Substrate Requirements for Angiotensin I Conversion In Vivo and In Vitro

Abstract

The substrate requirements for angiotensin I-converting enzyme were studied in vivo in the dog lung and in vitro in plasma, using angiotensin I (AI), 5- D -Ile-AI, 7- D -Pro-AI, and 8-D-Phe-AI which had been synthesized by the solid-phase technique. All peptides were inactive in the rabbit aortic strip preparation. None of the D-amino acid-substituted peptides gave a pressor response in the anesthetized dog; none showed significant immunologic cross-reactivity with anti-AI serum or antiangiotensin II serum. Each peptide was labeled with ¹²⁵ I, and the monoiodinated species was isolated. The iodinated peptides were incubated with diluted dog plasma or injected into the right ventricle of intact anesthetized dogs. In vitro, ¹²⁵ I-AI, ¹²⁵ I-5-D-IIe-AI, and ¹²⁵ I-7-D-Pro-AI were converted to angiotensin II (AII). 8-D-Phe-AI was not converted. In vivo, 15 seconds after injecting ¹²⁵ I-AI, ¹²⁵ I-5-D-IIe-AI, or ¹²⁵ I-7-D-Pro-AI into the right ventricle, ¹²⁵ I-AJI accounted for 70, 60, and 45%, respectively, of the radioactive material in aortic blood.
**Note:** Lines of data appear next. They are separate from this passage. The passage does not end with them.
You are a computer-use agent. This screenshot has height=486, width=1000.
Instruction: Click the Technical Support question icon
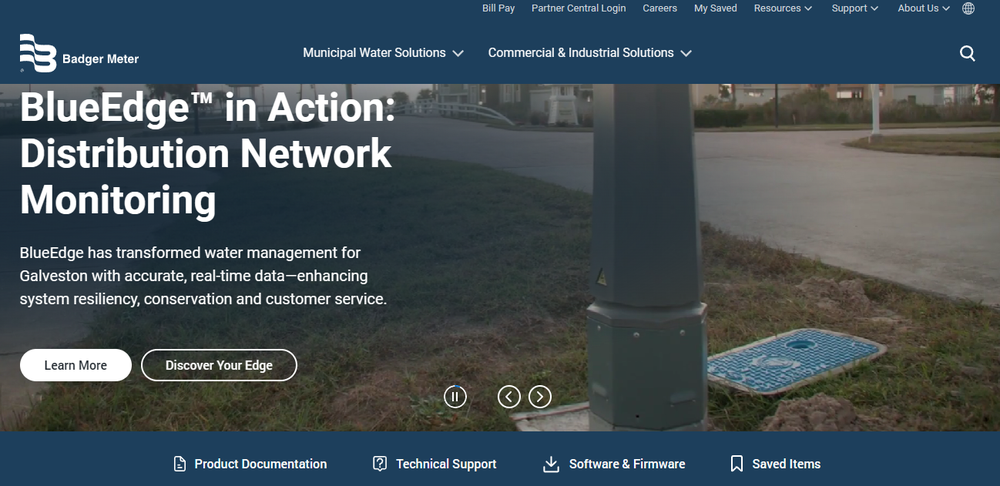tap(379, 464)

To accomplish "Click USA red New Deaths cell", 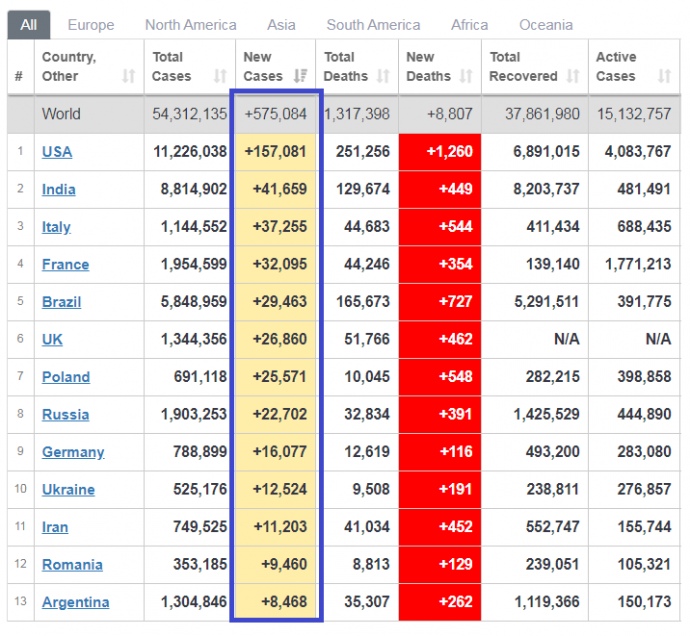I will [439, 152].
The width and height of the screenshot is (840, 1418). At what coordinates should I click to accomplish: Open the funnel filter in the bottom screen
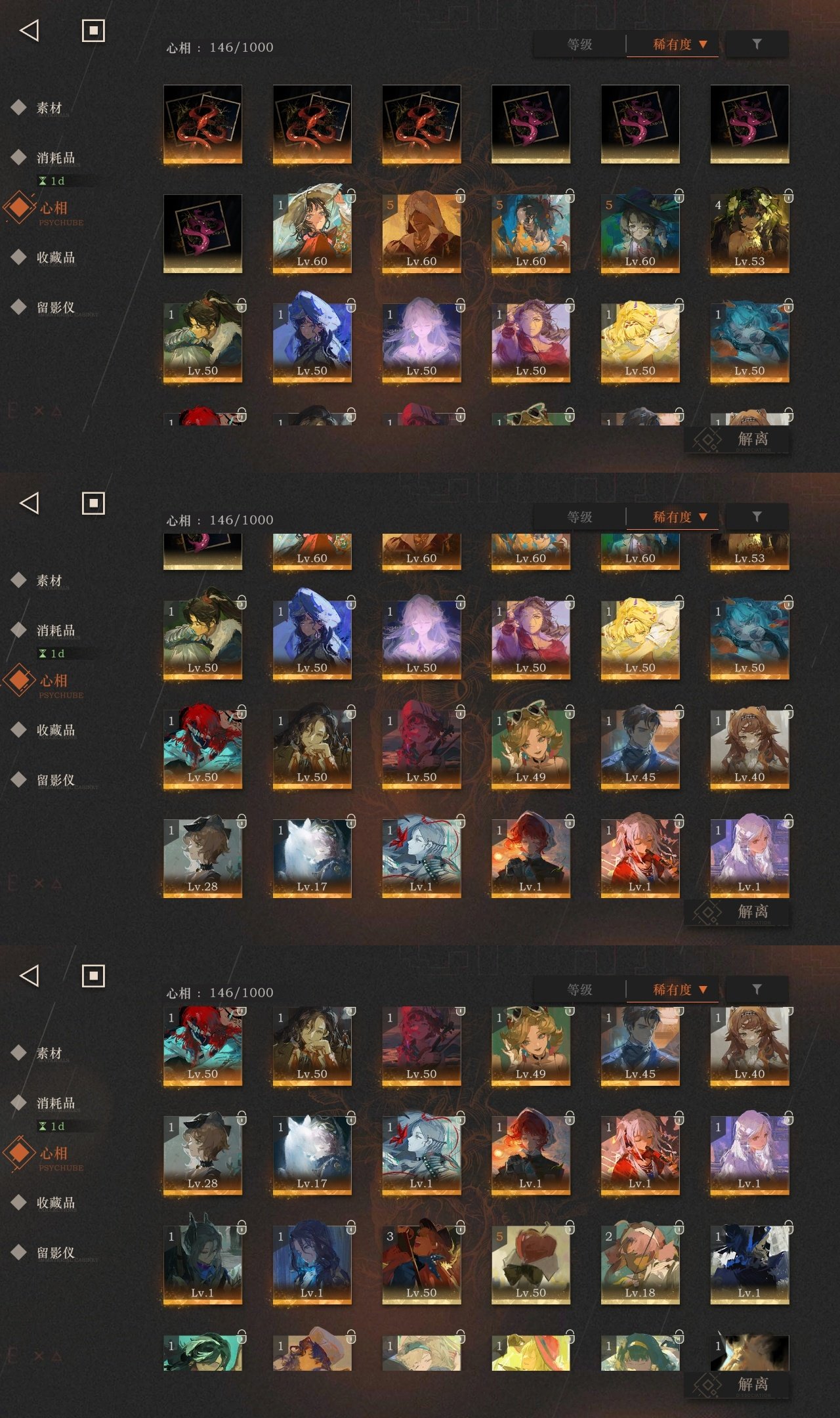[757, 989]
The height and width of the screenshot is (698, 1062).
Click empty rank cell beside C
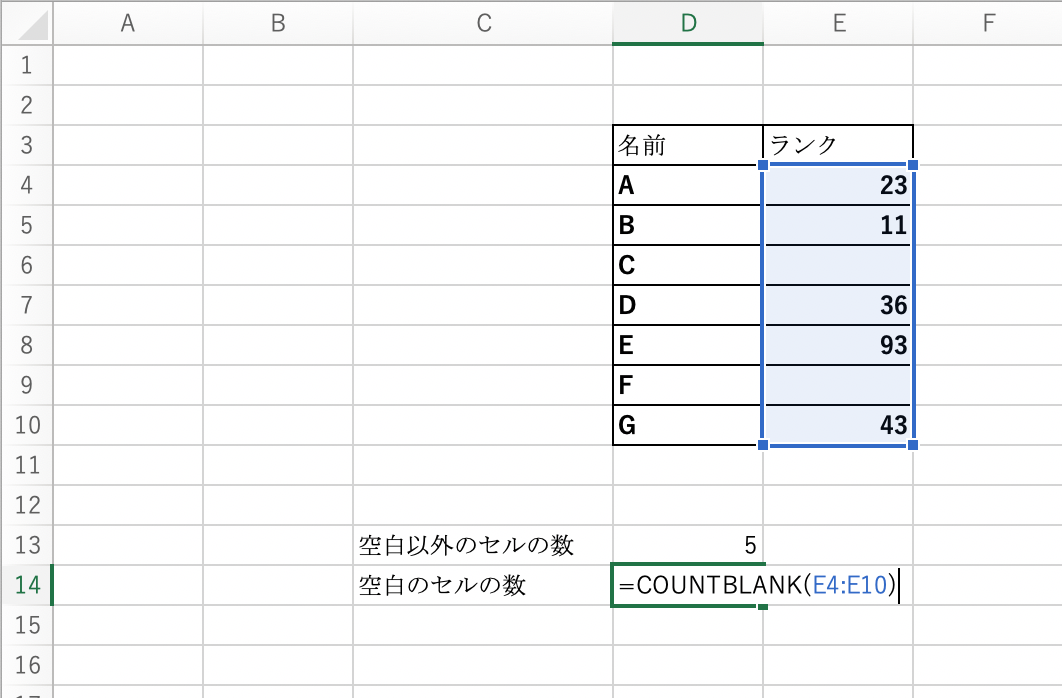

These results and our previous observations on the importance of the C-terminal sequence of AI for conversion indicate that the enzymatic binding sites for AI-converting enzyme in vivo and in vitro extend from position 10 to position 8 but not to position 7. D-amino acid substitution at positions 7 and 5 abolishes biologic and immunologic activity without interfering with conversion.